Directions for this task >> Where the string "agent" appears in a line of the data, show that line.

** Data supplied follows **

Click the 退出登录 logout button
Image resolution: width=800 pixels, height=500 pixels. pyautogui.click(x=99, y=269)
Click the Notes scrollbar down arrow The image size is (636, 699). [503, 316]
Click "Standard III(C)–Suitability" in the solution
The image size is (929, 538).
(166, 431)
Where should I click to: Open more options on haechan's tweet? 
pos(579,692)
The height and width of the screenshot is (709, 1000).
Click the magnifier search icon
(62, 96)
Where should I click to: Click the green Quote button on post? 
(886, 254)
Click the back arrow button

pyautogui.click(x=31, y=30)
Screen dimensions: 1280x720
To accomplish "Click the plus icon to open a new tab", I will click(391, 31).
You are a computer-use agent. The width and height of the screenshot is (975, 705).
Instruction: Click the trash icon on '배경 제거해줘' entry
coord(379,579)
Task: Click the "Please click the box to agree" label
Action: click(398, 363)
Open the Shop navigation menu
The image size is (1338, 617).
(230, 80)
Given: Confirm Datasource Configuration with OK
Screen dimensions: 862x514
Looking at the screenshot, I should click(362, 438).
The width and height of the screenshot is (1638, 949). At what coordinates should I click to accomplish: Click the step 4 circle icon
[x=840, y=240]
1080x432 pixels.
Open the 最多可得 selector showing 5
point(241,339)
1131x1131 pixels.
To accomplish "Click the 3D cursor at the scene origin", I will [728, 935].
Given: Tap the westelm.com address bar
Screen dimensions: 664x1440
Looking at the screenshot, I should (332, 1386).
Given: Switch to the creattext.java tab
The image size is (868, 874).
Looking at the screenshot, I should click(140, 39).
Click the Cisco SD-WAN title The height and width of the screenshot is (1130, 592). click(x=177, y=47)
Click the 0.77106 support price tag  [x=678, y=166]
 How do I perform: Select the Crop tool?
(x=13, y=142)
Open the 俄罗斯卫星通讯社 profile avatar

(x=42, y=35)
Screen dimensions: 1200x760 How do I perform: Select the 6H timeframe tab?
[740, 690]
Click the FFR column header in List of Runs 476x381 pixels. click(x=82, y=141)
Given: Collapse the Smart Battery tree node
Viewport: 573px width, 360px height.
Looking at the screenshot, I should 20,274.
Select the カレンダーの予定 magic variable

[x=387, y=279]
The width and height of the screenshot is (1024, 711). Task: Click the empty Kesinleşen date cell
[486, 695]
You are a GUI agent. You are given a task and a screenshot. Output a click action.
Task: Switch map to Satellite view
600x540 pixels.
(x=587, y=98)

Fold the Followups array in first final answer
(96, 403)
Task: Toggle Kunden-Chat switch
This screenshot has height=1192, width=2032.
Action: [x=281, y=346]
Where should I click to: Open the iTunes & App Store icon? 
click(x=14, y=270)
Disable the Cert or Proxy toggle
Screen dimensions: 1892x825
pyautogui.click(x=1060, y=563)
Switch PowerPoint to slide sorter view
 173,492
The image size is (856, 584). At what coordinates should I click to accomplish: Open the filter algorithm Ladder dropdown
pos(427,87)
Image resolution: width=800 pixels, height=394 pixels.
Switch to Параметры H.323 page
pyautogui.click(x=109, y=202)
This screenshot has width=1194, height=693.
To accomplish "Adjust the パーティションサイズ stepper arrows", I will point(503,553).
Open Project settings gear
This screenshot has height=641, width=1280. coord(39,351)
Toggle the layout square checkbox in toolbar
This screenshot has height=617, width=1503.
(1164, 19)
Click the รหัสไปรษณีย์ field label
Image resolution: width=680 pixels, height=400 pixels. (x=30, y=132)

** End of Data supplied **

Answer space >>
You are a computer-use agent. The width and height of the screenshot is (975, 705).
You are a GUI agent. You are given a task and a screenshot. Output a click action.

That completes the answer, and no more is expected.